MsPeachh · 05/02/2021 22:50

Wow, loving this thread. Was born just after it all ended and makes me want to steal the best bits! My parents were young adults in the 80s and I feel like I understand some of their idiosyncrasies a little better after reading this post.

Lurkingforawhile · 05/02/2021 22:50

We also had our first holiday in the US, my first flight. I’m sure people were allowed to smoke on the plane. We were meant to watch the challenger launch in Florida but missed it because it was delayed. America seemed amazing, I guess we didn’t have as many TV shows and US restaurants in England. I loved the food!

VeganCow · 05/02/2021 22:51

Has anyone mentioned Rita, Sue and Bob too?

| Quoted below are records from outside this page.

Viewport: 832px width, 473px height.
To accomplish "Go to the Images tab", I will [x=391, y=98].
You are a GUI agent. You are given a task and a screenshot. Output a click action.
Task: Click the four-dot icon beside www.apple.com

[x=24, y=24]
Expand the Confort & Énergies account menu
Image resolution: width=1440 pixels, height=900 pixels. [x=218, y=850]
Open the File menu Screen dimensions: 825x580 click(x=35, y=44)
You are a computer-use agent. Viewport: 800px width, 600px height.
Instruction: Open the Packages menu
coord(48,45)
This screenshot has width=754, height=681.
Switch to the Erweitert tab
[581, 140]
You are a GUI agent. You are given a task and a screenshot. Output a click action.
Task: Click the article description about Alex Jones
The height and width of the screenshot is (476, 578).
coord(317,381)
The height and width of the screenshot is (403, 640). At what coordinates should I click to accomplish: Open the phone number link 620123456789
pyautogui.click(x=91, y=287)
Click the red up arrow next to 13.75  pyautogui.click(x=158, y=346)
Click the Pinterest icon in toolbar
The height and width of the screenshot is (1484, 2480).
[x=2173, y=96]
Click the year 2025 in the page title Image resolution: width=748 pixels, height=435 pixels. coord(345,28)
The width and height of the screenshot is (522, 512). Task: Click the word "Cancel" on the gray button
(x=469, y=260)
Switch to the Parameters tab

Bella43 · 05/02/2021 22:52

It was the best. I loved Madonna, Wham and Bananarama. I spent half my childhood rolling around on roller skates. My hair was crimped and in a banana clip. I always had my walkman. I enjoyed reading Smash Hits and Jackie. It was a simpler time. The films were amazing. I loved Dirty Dancing, Gremlins, Back to the Future and A Nightmare on Elm Street. Everyone read newspapers. I enjoyed doing the crossword and sundial in it. The fashion was amazing. I lived for my crop tops, leggings and neon legwarmers. I think wearing beads was pretty much compulsory 😊 Brilliant times

Dippingoutofdowndawg · 05/02/2021 22:53

@Tootsey11

No not Bennetton. This will do my head in. Used to go up from school at dinnertime with a friend, she always had money, buying jumpers! Bright mad colours, loved them but couldn't afford them.
Naff Naff or there was another called something like Palo or Paulo...it will come to me I’m sure...there may even be one still in my mums loft!